Answers to questions from last week's videos

Each Monday I answer questions from the comments on the prior week’s videos. Transcripts are not available for Q&A videos due to length. I do produce closed captions for them, but Substack still has not enabled closed captions on videos :(

Questions addressed in this video:

  • [00:09] “Is the frequency of 'clocks' measured by rdtsc a constant or can change over time a program is running?”

  • [06:35] “If a CPU is in lower frequency mode, then the bus and the memory controller still perform in their fixed, distinct from CPU frequencies, doesn't it?

    I can imagine a situation, where *CPU* is the bottleneck in low frequency mode, and *memory access* is the bottleneck in a boosted mode. Is it something relevant, that we should be aware about?

    What are the ways we can adjust our benchmarks for changing frequencies?”

  • [09:35] “How does x86 memory consistency model handles RDTSC?

    If I have RDTSC, ADD, ADD, RDTSC, can x86 CPU execute it as RDTSC, RDTSC, ADD, ADD?

    How do you usually set up your microbenchmarks? Do you issue any fences after/before the RDTSC to "disable" OOO (Out Of Order execution) and make sure your microbenchmarks are accurate?

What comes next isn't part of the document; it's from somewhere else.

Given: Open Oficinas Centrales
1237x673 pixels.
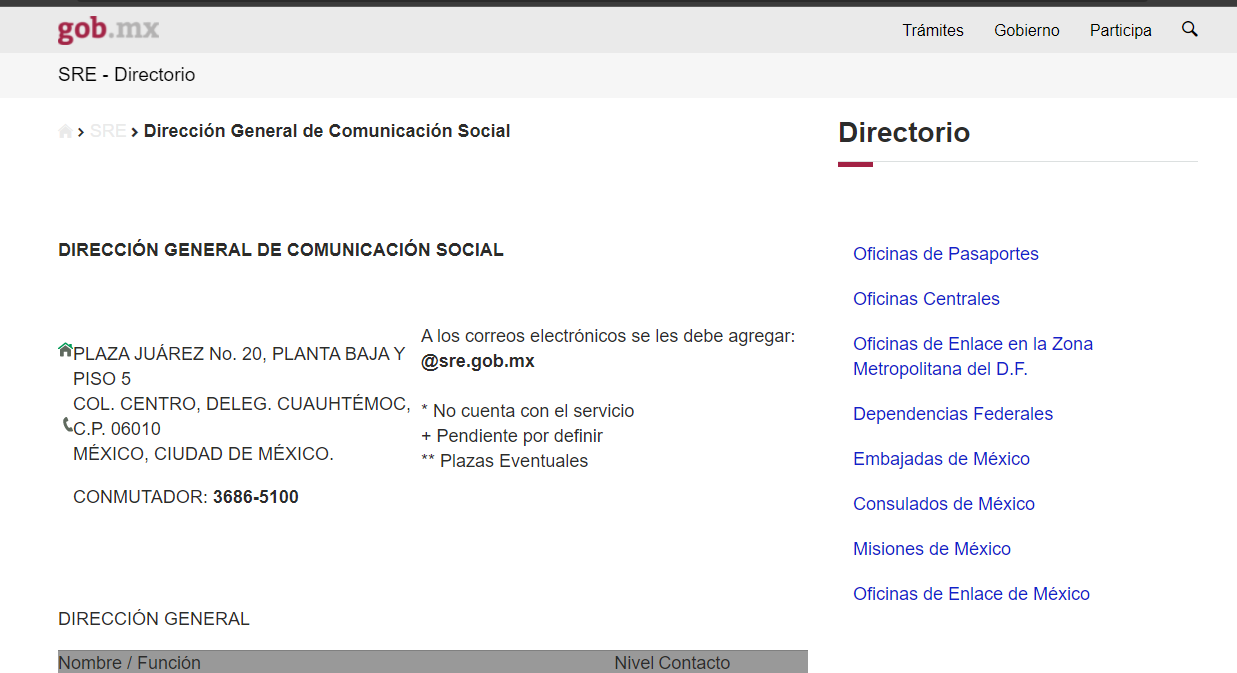Looking at the screenshot, I should (x=926, y=298).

    I can imagine such combination with RDTSC with fences could be too intrusive and we don't want to disable OOO.”

    “Since RDTSC doesn't flush the CPU pipeline, do you consider it best practice to pair it with a cpuid instruction or something like that, or do you just not worry about it being executed in parallel with some of the surrounding code?”

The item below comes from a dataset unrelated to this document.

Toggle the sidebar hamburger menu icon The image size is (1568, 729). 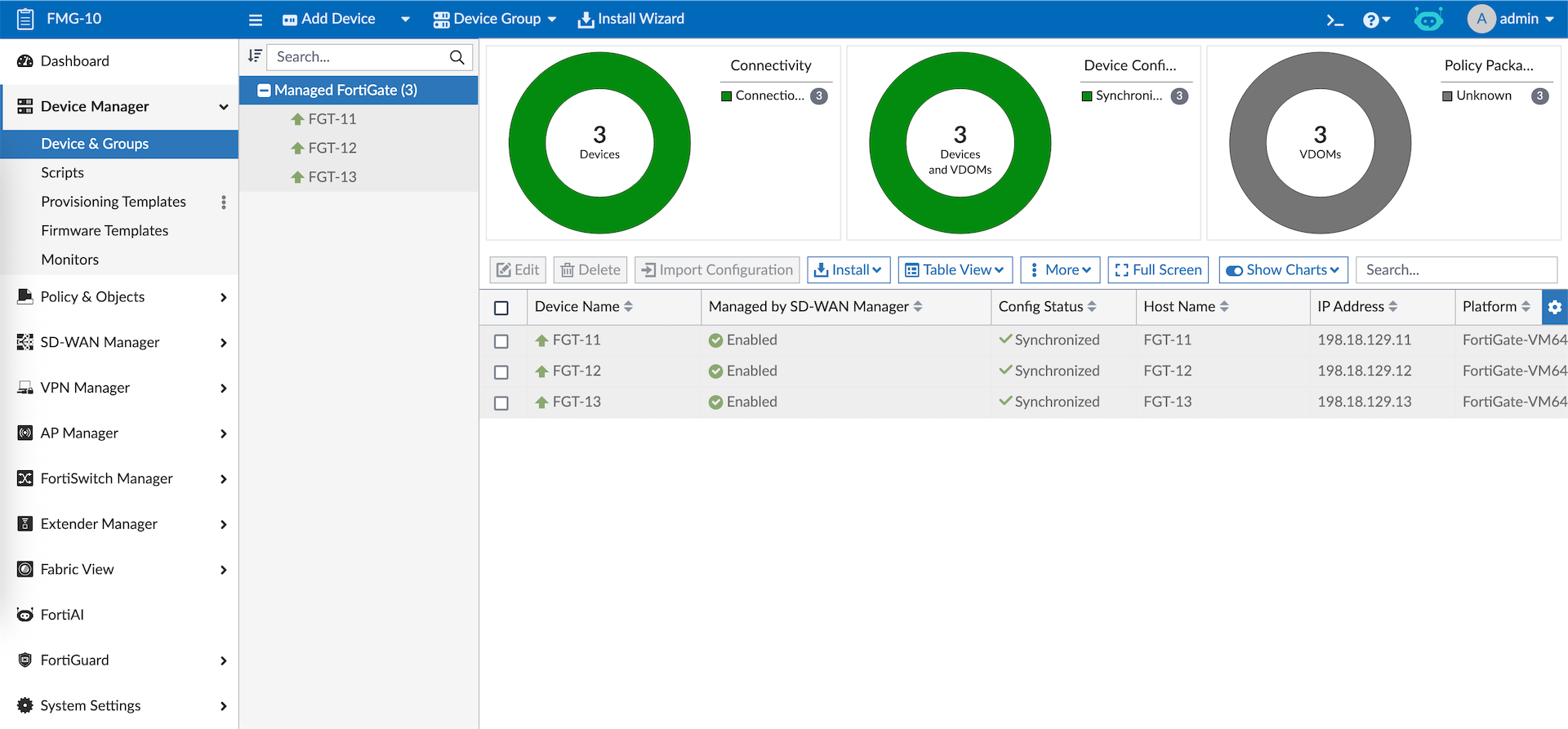click(x=256, y=20)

  • [17:25] “Since rdtsc is not a per process clock wouldn't os scheduling/preemption impact the timing results when using it (especially when measuring longer periods of time)?”

    “A multitasking operating system can interrupt your code and run any number of things before returning, can’t it? How do you account for this when converting from cycles to seconds? (What happens if the OS interrupts your program and runs something else in between the two calls to RTDSC?)”

  • [21:31] “Question about answer on alignment: You said that cores communicate via cache line. Which cache? Level I, Level II, Level III?”

  • [28:58] “if rdtsc is just a 64bit register counter how to we protect against overflow ?”

  • [32:20] “I think I'm confused on how the Operating Systems are implementing QueryPerformaceCounter and equivalents. How can the OS guarantee that a certain amount of time has passed if a particular core is running faster or slower? Would the OS not need to calibrate itself first using something in the CPU?”

  • [34:36] “Why not use the operating systems' timers such as get_clocktime() etc?”